__Records to process__:
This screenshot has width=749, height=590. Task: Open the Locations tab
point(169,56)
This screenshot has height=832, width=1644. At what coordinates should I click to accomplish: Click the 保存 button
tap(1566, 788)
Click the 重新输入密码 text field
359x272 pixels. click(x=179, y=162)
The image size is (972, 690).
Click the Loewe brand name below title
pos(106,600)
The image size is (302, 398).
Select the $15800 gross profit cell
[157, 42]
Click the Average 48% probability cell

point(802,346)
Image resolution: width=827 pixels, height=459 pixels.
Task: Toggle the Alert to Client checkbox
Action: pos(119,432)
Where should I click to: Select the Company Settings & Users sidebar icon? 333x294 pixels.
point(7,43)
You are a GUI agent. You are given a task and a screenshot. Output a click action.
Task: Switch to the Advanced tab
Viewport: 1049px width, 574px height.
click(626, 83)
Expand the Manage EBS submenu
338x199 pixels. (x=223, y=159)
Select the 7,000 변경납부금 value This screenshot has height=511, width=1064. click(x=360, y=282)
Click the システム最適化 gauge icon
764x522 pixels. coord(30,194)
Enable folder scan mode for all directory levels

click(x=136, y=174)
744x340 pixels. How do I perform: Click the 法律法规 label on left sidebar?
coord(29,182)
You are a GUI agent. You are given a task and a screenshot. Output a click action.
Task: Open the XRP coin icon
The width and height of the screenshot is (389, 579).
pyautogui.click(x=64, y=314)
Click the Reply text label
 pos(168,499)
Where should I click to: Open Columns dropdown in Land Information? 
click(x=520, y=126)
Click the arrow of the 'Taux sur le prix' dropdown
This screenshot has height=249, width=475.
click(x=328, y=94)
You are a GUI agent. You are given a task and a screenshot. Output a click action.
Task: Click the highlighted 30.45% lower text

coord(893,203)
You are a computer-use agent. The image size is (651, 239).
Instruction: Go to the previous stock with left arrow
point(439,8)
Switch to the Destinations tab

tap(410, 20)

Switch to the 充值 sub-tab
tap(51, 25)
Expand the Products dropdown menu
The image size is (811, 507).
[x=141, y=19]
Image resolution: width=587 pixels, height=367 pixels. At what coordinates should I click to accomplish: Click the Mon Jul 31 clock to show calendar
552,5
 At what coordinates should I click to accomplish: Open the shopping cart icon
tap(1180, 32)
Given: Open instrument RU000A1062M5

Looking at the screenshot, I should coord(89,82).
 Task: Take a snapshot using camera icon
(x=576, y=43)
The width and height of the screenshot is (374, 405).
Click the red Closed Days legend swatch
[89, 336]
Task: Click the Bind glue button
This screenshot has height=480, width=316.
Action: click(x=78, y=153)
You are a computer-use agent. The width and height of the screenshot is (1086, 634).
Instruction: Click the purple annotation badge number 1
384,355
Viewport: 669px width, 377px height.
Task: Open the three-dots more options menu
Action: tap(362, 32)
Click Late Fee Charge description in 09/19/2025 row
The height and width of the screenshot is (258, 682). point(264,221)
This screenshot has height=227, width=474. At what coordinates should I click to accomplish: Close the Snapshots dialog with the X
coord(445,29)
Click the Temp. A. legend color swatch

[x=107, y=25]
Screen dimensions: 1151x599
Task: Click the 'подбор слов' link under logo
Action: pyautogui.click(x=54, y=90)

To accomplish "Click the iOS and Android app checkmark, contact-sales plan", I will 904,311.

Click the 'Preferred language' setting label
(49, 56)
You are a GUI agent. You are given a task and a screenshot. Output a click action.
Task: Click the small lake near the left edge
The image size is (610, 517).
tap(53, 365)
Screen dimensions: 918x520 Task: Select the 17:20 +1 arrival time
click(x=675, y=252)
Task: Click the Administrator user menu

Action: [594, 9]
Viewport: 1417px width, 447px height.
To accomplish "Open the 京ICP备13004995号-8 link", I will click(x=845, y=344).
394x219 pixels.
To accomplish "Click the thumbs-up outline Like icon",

__What is expected__:
Find the string "computer" in the material above. Then copy each line that has it.

__Task output__:
You are a computer-use agent. The image size is (651, 239).
You are a computer-use agent. The width and height of the screenshot is (1086, 634).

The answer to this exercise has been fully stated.